Data drawn from a collection:

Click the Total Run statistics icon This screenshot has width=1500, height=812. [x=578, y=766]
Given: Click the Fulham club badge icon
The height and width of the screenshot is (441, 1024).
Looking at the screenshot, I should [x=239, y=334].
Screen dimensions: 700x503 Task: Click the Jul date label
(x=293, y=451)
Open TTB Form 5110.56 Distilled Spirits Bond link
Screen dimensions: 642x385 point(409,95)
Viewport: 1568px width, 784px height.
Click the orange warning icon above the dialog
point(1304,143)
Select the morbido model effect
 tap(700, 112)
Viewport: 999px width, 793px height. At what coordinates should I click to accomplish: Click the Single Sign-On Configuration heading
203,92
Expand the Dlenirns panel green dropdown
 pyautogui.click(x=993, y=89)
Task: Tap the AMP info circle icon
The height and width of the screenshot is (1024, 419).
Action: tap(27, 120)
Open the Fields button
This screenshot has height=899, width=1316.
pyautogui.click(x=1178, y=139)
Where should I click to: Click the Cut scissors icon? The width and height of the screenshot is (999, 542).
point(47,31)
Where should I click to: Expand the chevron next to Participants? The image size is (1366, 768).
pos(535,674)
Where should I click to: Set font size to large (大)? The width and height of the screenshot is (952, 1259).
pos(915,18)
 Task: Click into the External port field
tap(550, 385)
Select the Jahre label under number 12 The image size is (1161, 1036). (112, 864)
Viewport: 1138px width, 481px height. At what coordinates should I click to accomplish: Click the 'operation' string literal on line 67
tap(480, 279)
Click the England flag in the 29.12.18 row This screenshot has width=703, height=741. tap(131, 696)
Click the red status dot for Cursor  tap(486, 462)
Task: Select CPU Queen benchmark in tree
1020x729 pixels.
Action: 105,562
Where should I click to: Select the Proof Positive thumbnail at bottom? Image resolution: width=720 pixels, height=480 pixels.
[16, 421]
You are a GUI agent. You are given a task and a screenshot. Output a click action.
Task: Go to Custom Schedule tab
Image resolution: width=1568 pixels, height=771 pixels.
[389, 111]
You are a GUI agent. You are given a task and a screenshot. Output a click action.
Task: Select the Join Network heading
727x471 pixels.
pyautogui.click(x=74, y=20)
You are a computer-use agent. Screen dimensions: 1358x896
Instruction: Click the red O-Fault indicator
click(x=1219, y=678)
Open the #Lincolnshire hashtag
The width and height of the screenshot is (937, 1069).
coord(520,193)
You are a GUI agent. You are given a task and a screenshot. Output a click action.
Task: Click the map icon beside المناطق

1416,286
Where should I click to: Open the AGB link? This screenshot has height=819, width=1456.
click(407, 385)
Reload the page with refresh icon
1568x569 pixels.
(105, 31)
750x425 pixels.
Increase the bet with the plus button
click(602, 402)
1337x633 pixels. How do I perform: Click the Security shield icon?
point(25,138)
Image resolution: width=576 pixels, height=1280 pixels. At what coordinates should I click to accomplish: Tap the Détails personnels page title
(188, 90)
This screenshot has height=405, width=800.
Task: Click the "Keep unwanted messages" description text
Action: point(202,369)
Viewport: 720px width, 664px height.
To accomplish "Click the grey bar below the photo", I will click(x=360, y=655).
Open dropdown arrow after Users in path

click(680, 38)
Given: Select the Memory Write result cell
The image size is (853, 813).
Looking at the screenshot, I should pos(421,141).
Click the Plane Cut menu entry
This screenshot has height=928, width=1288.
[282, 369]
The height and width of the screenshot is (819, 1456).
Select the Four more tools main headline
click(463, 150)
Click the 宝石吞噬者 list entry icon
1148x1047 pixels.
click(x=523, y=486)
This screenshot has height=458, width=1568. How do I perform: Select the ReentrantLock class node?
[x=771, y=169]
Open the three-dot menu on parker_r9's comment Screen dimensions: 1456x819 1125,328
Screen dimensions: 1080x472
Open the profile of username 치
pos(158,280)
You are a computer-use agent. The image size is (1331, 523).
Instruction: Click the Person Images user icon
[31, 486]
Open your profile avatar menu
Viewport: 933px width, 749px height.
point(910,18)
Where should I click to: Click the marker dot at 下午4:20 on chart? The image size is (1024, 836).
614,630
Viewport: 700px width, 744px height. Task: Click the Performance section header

__WHAT YOU HAVE TO DO__.
Rewrite the listing above, replacing every "Where should I click to" with "Where should I tap to" and leaving all else untouched.

__SOLUTION__.
Click the Total Run statistics icon This screenshot has width=1500, height=812. [x=578, y=766]
Given: Click the Fulham club badge icon
The height and width of the screenshot is (441, 1024).
Looking at the screenshot, I should [x=239, y=334].
Screen dimensions: 700x503 Task: Click the Jul date label
(x=293, y=451)
Open TTB Form 5110.56 Distilled Spirits Bond link
Screen dimensions: 642x385 point(409,95)
Viewport: 1568px width, 784px height.
Click the orange warning icon above the dialog
point(1304,143)
Select the morbido model effect
 tap(700, 112)
Viewport: 999px width, 793px height. At what coordinates should I click to accomplish: Click the Single Sign-On Configuration heading
203,92
Expand the Dlenirns panel green dropdown
 pyautogui.click(x=993, y=89)
Task: Tap the AMP info circle icon
The height and width of the screenshot is (1024, 419).
Action: tap(27, 120)
Open the Fields button
This screenshot has height=899, width=1316.
pyautogui.click(x=1178, y=139)
Where should I tap to: Click the Cut scissors icon? The width and height of the screenshot is (999, 542).
point(47,31)
Where should I tap to: Expand the chevron next to Participants? The image size is (1366, 768).
pos(535,674)
Where should I tap to: Set font size to large (大)? The width and height of the screenshot is (952, 1259).
pos(915,18)
 Task: Click into the External port field
tap(550, 385)
Select the Jahre label under number 12 The image size is (1161, 1036). (112, 864)
Viewport: 1138px width, 481px height. At what coordinates should I click to accomplish: Click the 'operation' string literal on line 67
tap(480, 279)
Click the England flag in the 29.12.18 row This screenshot has width=703, height=741. tap(131, 696)
Click the red status dot for Cursor  tap(486, 462)
Task: Select CPU Queen benchmark in tree
1020x729 pixels.
Action: 105,562
Where should I tap to: Select the Proof Positive thumbnail at bottom? Image resolution: width=720 pixels, height=480 pixels.
[16, 421]
You are a GUI agent. You are given a task and a screenshot. Output a click action.
Task: Go to Custom Schedule tab
Image resolution: width=1568 pixels, height=771 pixels.
[389, 111]
You are a GUI agent. You are given a task and a screenshot. Output a click action.
Task: Select the Join Network heading
727x471 pixels.
pyautogui.click(x=74, y=20)
You are a computer-use agent. Screen dimensions: 1358x896
Instruction: Click the red O-Fault indicator
click(x=1219, y=678)
Open the #Lincolnshire hashtag
The width and height of the screenshot is (937, 1069).
coord(520,193)
You are a GUI agent. You are given a task and a screenshot. Output a click action.
Task: Click the map icon beside المناطق

1416,286
Where should I tap to: Open the AGB link? This screenshot has height=819, width=1456.
click(407, 385)
Reload the page with refresh icon
1568x569 pixels.
(105, 31)
750x425 pixels.
Increase the bet with the plus button
click(602, 402)
1337x633 pixels. How do I perform: Click the Security shield icon?
point(25,138)
Image resolution: width=576 pixels, height=1280 pixels. At what coordinates should I click to accomplish: Tap the Détails personnels page title
(188, 90)
This screenshot has height=405, width=800.
Task: Click the "Keep unwanted messages" description text
Action: point(202,369)
Viewport: 720px width, 664px height.
To accomplish "Click the grey bar below the photo", I will click(x=360, y=655).
Open dropdown arrow after Users in path

click(680, 38)
Given: Select the Memory Write result cell
The image size is (853, 813).
Looking at the screenshot, I should pos(421,141).
Click the Plane Cut menu entry
This screenshot has height=928, width=1288.
[282, 369]
The height and width of the screenshot is (819, 1456).
Select the Four more tools main headline
click(463, 150)
Click the 宝石吞噬者 list entry icon
1148x1047 pixels.
click(x=523, y=486)
This screenshot has height=458, width=1568. How do I perform: Select the ReentrantLock class node?
[x=771, y=169]
Open the three-dot menu on parker_r9's comment Screen dimensions: 1456x819 1125,328
Screen dimensions: 1080x472
Open the profile of username 치
pos(158,280)
You are a computer-use agent. The image size is (1331, 523).
Instruction: Click the Person Images user icon
[31, 486]
Open your profile avatar menu
Viewport: 933px width, 749px height.
point(910,18)
Where should I tap to: Click the marker dot at 下午4:20 on chart? The image size is (1024, 836).
614,630
Viewport: 700px width, 744px height. Task: Click the Performance section header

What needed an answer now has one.